Above is an image that shows a Webserver in some part of the world sends Events for tracking various interrupts to a BeanstalkD queue at time T in the same region. Each Region has a set of Python workers that grab events from BeanStalkD and writes the event to a local DB. Then the TSDB Database, a MariaDB 10.0.4 instance, replicates from each BlackHole StorageEngine BeanStalkD Worker server.
The obvious question might be why not use OpenTSDB? The TSDB daemon couldn't handle the onslaught of stats/second. The current HBase TSDB structure is much larger compared to a compressed INNODB row for the same stat. Additionally a region may loose connectivity to another region for some time so I would need to queue in some form or another events until the network was available again. Thus the need for a home grown solution. Now back to my solution.
The Structure for the event has the following DDL.
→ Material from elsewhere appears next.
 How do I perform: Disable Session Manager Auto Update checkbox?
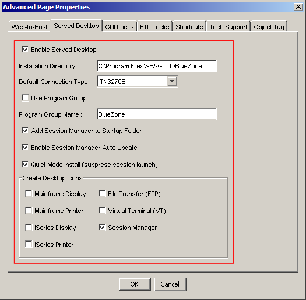pyautogui.click(x=25, y=148)
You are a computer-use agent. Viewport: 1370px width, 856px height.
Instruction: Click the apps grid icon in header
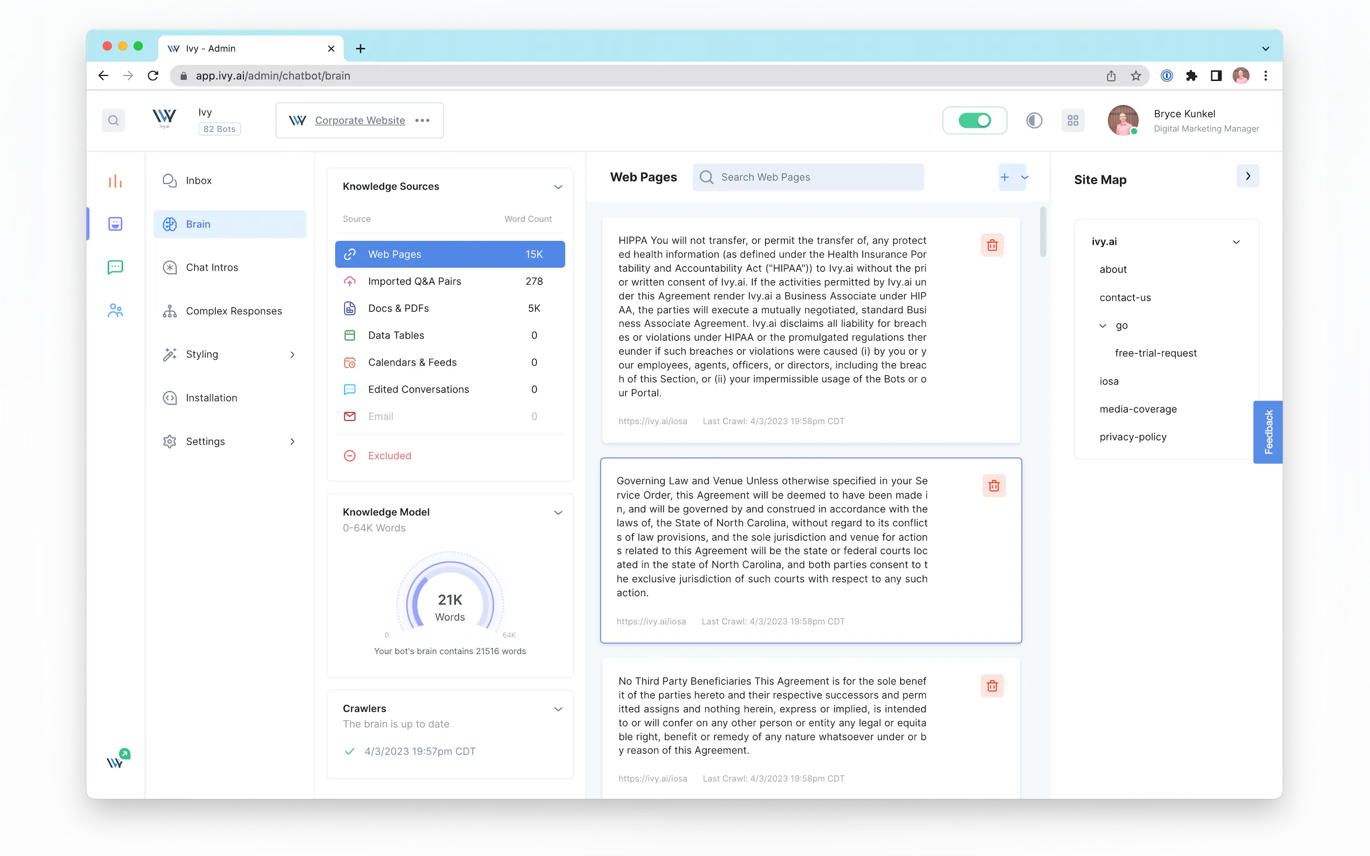coord(1073,121)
Currently we are using 32 shards defined by each bigdata_# database. This allows us to scale per database and our capacity plan is not DISK IO but based on diskspace.
MariaDB [(none)]> show databases; +--------------------+ | Database | +--------------------+ | bigdata_0 | | bigdata_1 | | bigdata_10 | | bigdata_11 | | bigdata_12 | | bigdata_13 | | bigdata_14 | | bigdata_15 | | bigdata_16 | | bigdata_17 | | bigdata_18 | | bigdata_19 | | bigdata_2 | | bigdata_20 | | bigdata_21 | | bigdata_22 | | bigdata_23 | | bigdata_24 | | bigdata_25 | | bigdata_26 | | bigdata_27 | | bigdata_28 | | bigdata_29 | | bigdata_3 | | bigdata_30 | | bigdata_31 | | bigdata_4 | | bigdata_5 | | bigdata_6 | | bigdata_7 | | bigdata_8 | | bigdata_9 | | information_schema | | mysql | | performance_schema | +--------------------+ 35 rows in set (0.16 sec)
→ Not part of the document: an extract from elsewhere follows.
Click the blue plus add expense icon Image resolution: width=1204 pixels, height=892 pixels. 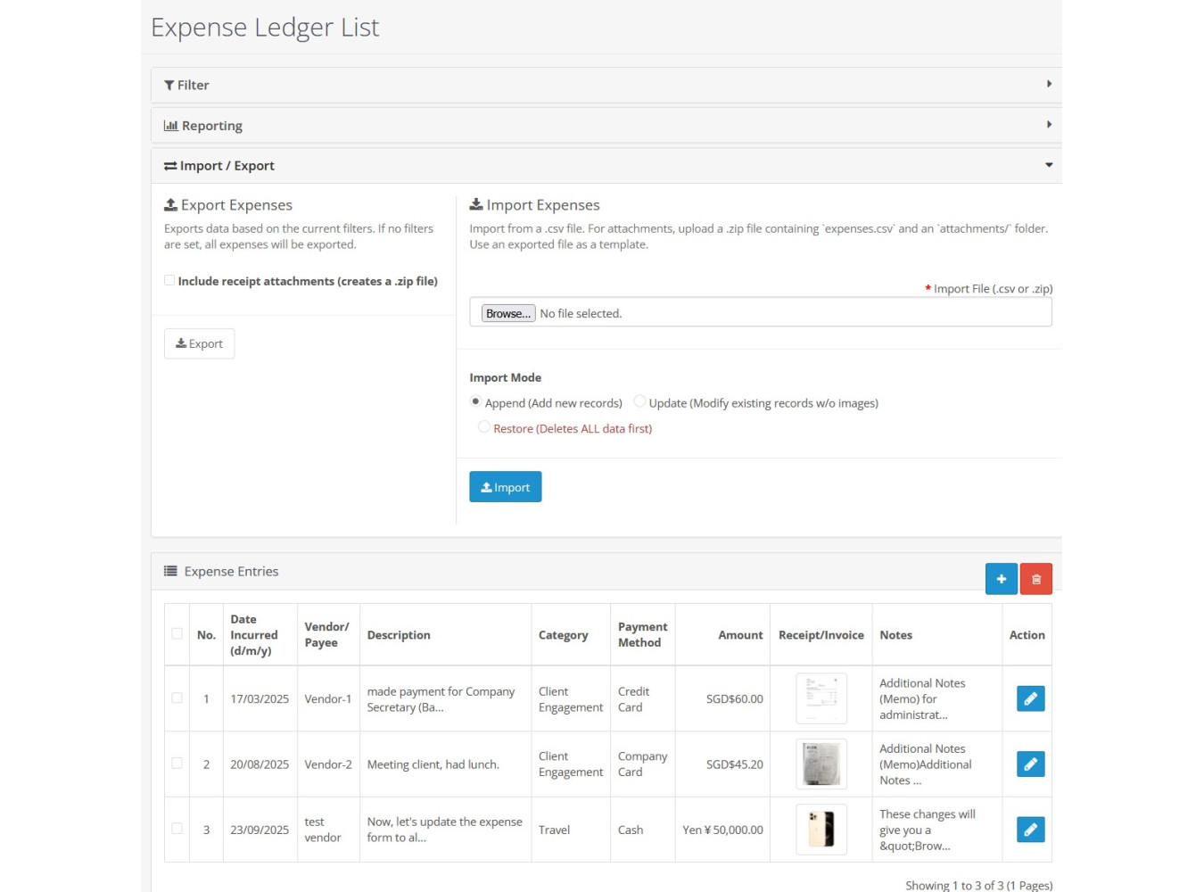tap(1001, 579)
The database bigdata_0 is the only database that is slightly different than the rest. It has a table defined as EventTags that is not in the rest of the databases. EventTags is the map of eventId to tagName where eventId is just a numerical representation of a part of the md5 of the tagName. Each numerical representation falls into an address space that denotes the range of which database a tag should belong to. We use the EventTags table for the front-end to search for a stat to plot on a graph.
CREATE TABLE `EventTags` ( `eventId` bigint(20) unsigned NOT NULL DEFAULT '0', `tagName` varchar(255) NOT NULL DEFAULT '', `popularity` bigint(20) unsigned NOT NULL DEFAULT '0', `modifiedDate` timestamp NOT NULL DEFAULT CURRENT_TIMESTAMP ON UPDATE CURRENT_TIMESTAMP, PRIMARY KEY (`eventId`,`tagName`(25)), KEY `eventTag` (`tagName`(25)) ) ENGINE=BLACKHOLE DEFAULT CHARSET=utf8
EventDay contains the actual value of the stat combined for the last 1 minute (currently). Our granularity allows down to a second but we found seeing events for the last minute is fine. The SQL produced for events are the following.
CREATE TABLE `EventDay` ( `eventId` bigint(20) unsigned NOT NULL, `createDate` timestamp NOT NULL DEFAULT '0000-00-00 00:00:00' COMMENT 'min Blocks', `count` bigint(20) unsigned NOT NULL DEFAULT '0', PRIMARY KEY (`eventId`,`createDate`) ) ENGINE=BLACKHOLE DEFAULT CHARSET=utf8
MariaDB's multi-source replication then downloads the statement based binary logs from each of the workers in some part of the world and applies the SQL to a combined database that represents all regions. Note that the central database is of the same Structure BUT now the engine is Compressed INNODB with KEY BLOCK SIZE set to 8.
The front-end sits on top of the central database and we record everything from a single item being sold to load on our auto-scaling web-farm. Which allows us to do some interesting plots like Items sold as a function of Load over time. I(L(t))
Currently with this method we are producing 60K events a second that translates to a few thousand database updates a second across 4 replication threads (8 threads total). Keeping all data up to date from within the last minute near realtime.